START DATA FOR ANALYSIS
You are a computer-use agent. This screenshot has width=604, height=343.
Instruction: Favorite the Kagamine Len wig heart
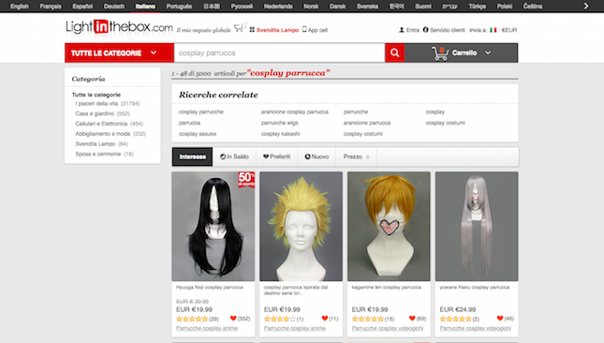(412, 319)
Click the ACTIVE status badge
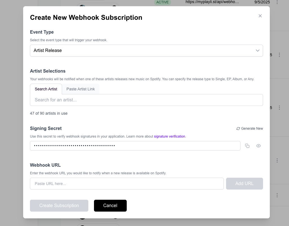289x226 pixels. pyautogui.click(x=162, y=2)
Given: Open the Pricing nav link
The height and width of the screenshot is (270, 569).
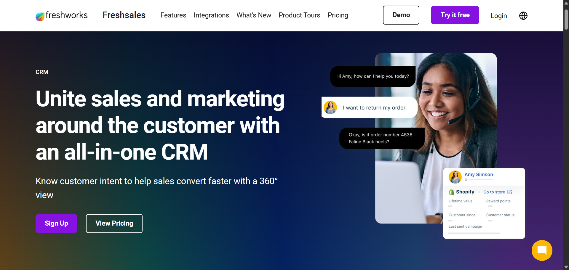Looking at the screenshot, I should (x=338, y=15).
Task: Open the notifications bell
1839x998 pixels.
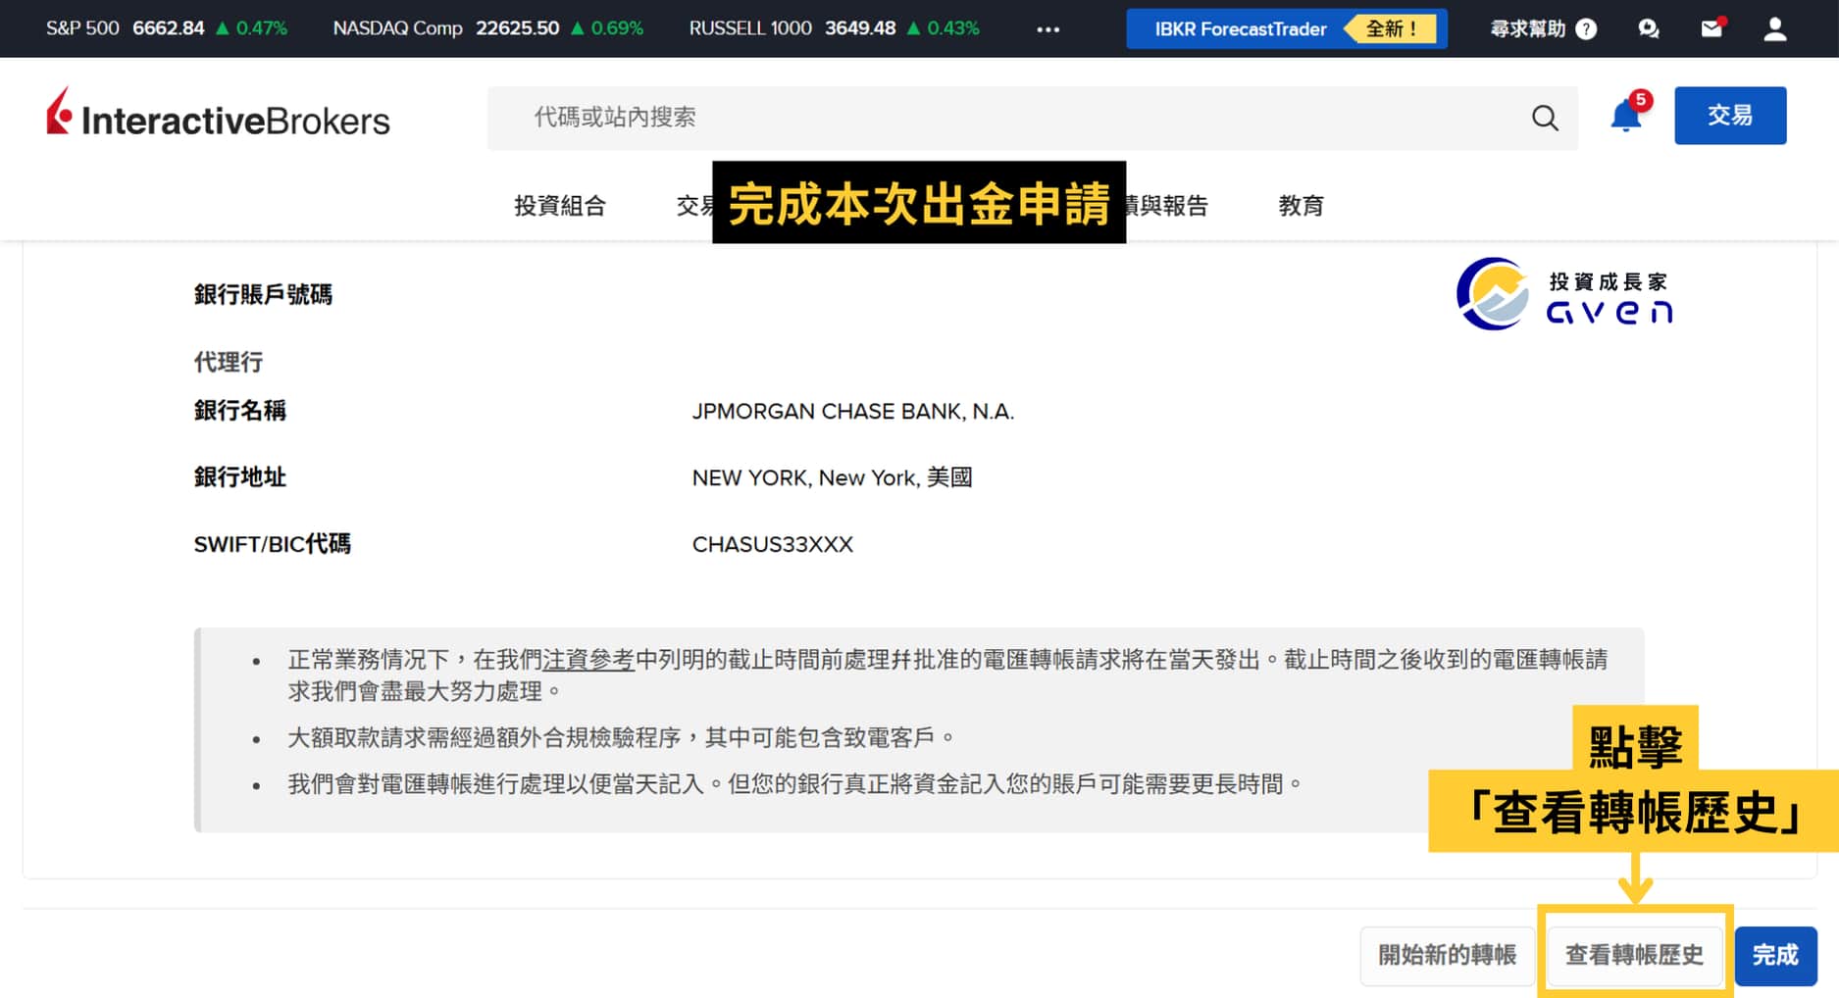Action: (x=1625, y=117)
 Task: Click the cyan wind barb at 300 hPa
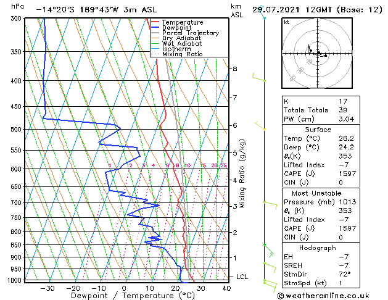262,13
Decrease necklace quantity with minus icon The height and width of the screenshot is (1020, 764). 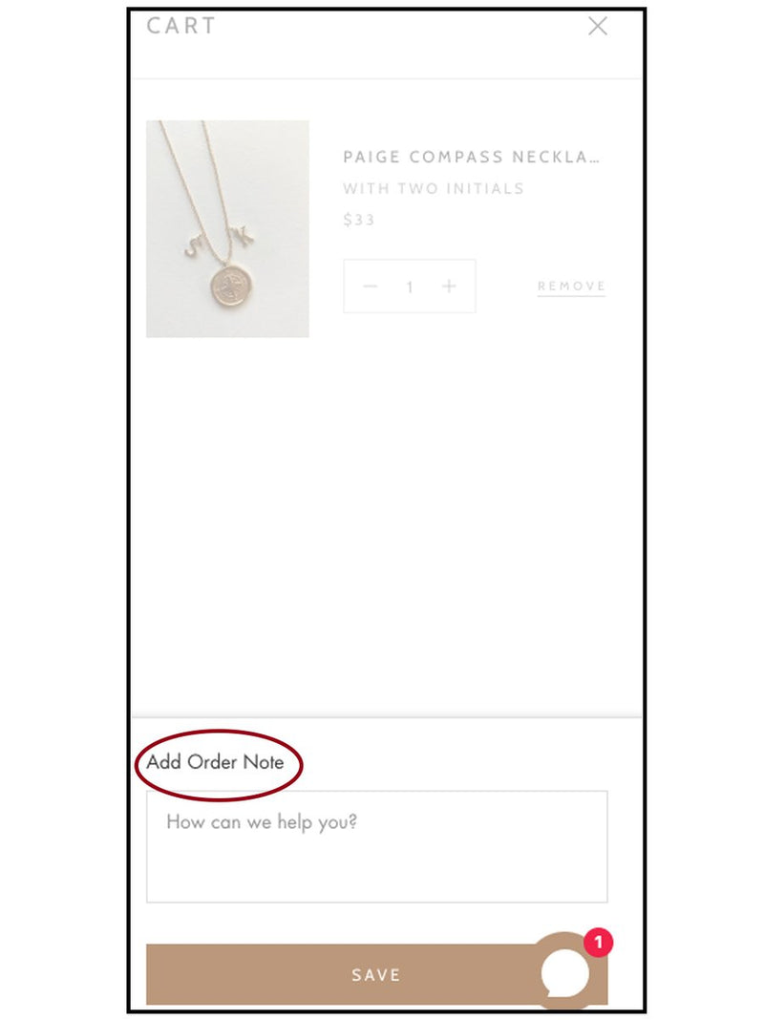tap(370, 287)
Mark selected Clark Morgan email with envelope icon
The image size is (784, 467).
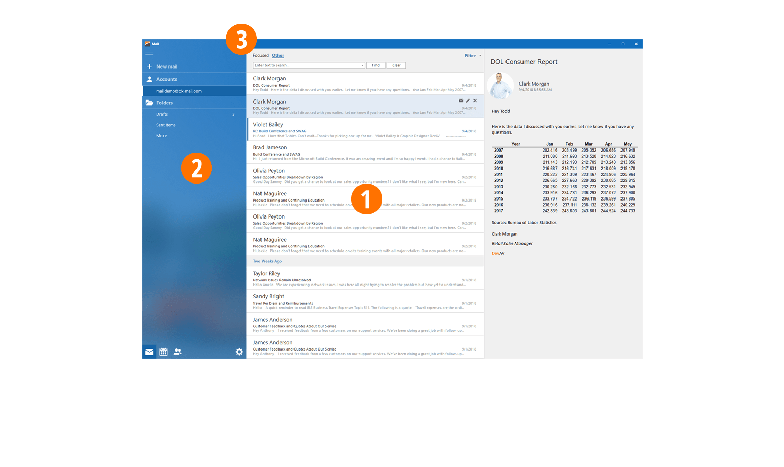461,101
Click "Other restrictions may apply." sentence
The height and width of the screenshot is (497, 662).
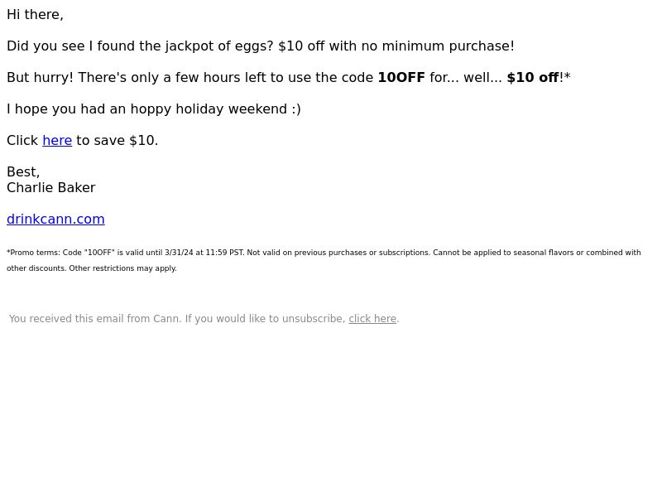[122, 268]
END DATA FOR ANALYSIS
** THE TASK **
Scan the entries for the word "Open". Report each line that has it.

** EXERCISE OUTPUT **
Given: Open the Pricing nav link
Task: Open the notifications bell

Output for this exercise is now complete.